Das Tagebuch

14.4.23
Tratsch im Treppenhaus
Wer sagt denn so was? Ja, wer sagt denn bloß so was?
„Die ossis sind entweder Kommunisten oder faschisten. Dazwischen tun sie es nicht. Eklig.“
Oder das hier:
„Die Ossis werden nie Demokraten.Vielleicht sollte man aus der ehemaligen DDR eine Agrar- und Produktionsszone mit Einheitslohn machen.“
Oder auch so was hier:
„Umweltpolitik – ich bin sehr für den Klimawandel. Zivilisationspha­sen der Wärme waren immer erfolgreicher als solche der Kälte. Wir sollten den Klimawandel nicht bekämpfen, sondern uns darauf ein­stellen.“
Oder sollte man lieber fragen: Wer glaubt denn, mit diesem alten Gestänker noch irgendwen hinterm Ofen hervorlocken zu können? Wobei die beiden Ossi-Analysen gar nicht mal soo falsch lagen und der Klimawandelwitz nach dem ganzganz armen, verschimmelten Humor der herrschenden Klasse roch.
Nun, es war für die angesehene, liberale „Zeit“ wohl wieder an der Zeit, einen „Zeit“-typischen, betulichen Popanz aufzublasen, um sich in die letzten, noch nicht ganz abgestorbenen Hirnzellen ihres dahinsiechenden, stolzen Stammpublikums in Erinnerung zu rufen. Und so machte man sich ans Werk.
Die Parole hieß: Alles, was ihr Lieblingsfeind, der Herr Mathias Döpfner, seit über 20 Jahren der Herrscher über den Axel-Springer-Verlag, in letzter Zeit an Schund und Schande so zusammenzupin­seln sich geleistet hatte, zu sammeln, und siehe da, es kam bei der Fleißarbeit auch ein hübsches Dossierlein bei rum, jedenfalls eine extraüberlange Bleiwüstenlitanei in der aktuellen „Zeit“-Ausgabe. Wo auch solche Wortschätze aus der Steinzeit an die Luft befördert wurden wie „Merkel, ein Sargnagel der Demokratie“. Und all das stammte nicht etwa aus seinen offiziellen Veröffentlichungen, sondern aus dem privaten Twit­ter-Account des nicht ganz so sauberen Herrn Döpfner und Onkels aus der Stadt, der sie tatsächlich nicht mehr alle auf der Latte hatte.

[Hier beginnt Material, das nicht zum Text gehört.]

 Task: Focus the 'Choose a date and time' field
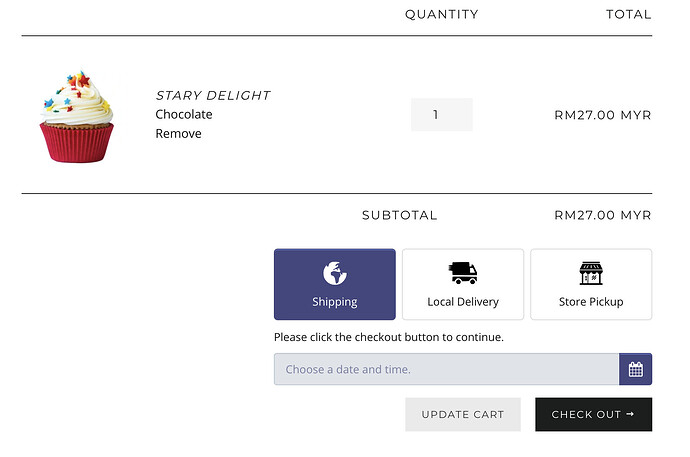(446, 369)
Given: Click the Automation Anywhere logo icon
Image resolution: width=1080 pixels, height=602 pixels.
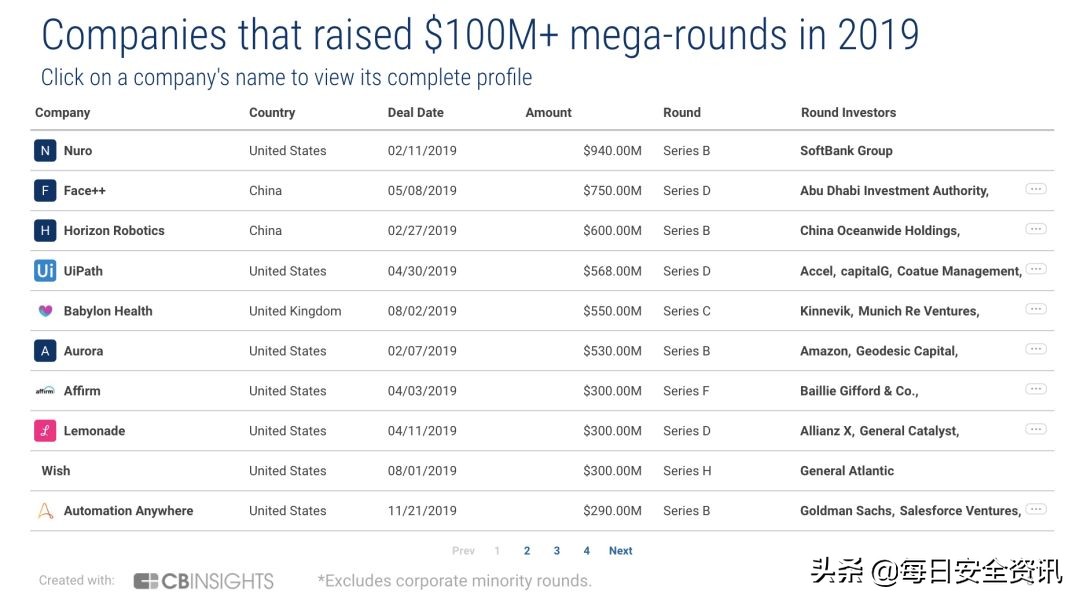Looking at the screenshot, I should click(45, 511).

Werte „Zeit“-Zeilenschinder, dass der Herr Döpfner sich nicht mal die Mühe macht, aus seiner digitalen Privatlaberei vor der Verpos­tung der Welt wenigstens die Tippfehler zu eliminieren, sollte Sie doch an Ihre ureigenen Maxime erinnern, dass das Rumschnüffeln in der privaten, nur für den internen Hausgebrauch bestimmten Poste­rei, mit sog. investigativem Journalismus nix aba nada zu tun hat. Und mit serösem schon mal gar nix. Tratsch im Treppenhaus halt. That's all.
Das einzig interessante an der voyeuristischen Sprüchesammlung ist die auffällige Ausklammerung der „Bild-Zeitung“, für die der Döpf­ner qua Chefsessel ja mitverantwortlich zeichnet, wenn sie wieder mal ihr wahres Wesen zu erkennen gibt als führendes Zentralorgan in Sachen Rassismus, Chauvinismus und Menschenverhetzung, als das größte und erfolg­reichste Drecksblatt Europas.

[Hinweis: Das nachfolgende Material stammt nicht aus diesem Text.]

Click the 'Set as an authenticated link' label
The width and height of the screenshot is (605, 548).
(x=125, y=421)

Aber da ist die „Zeit“, die bekanntlich alle Wunden heilt, höchst wahr­scheinlich auch gar nicht so unglücklich drüber, dass der Kol­lege Döpfner ihnen eben diese Drecksarbeit so schön abnimmt. Und Dreck fällt im Kapitalismus (Oh,pardon, wollte sagen:) hier immer an. Arbeit, die getan werden muss. Sonst läuft der Laden nicht. Der Kollateralschadenladen. Oder erläuft eben ohne uns. Wolln wir das?
Es gibt viel zu tun! Packen wir es an!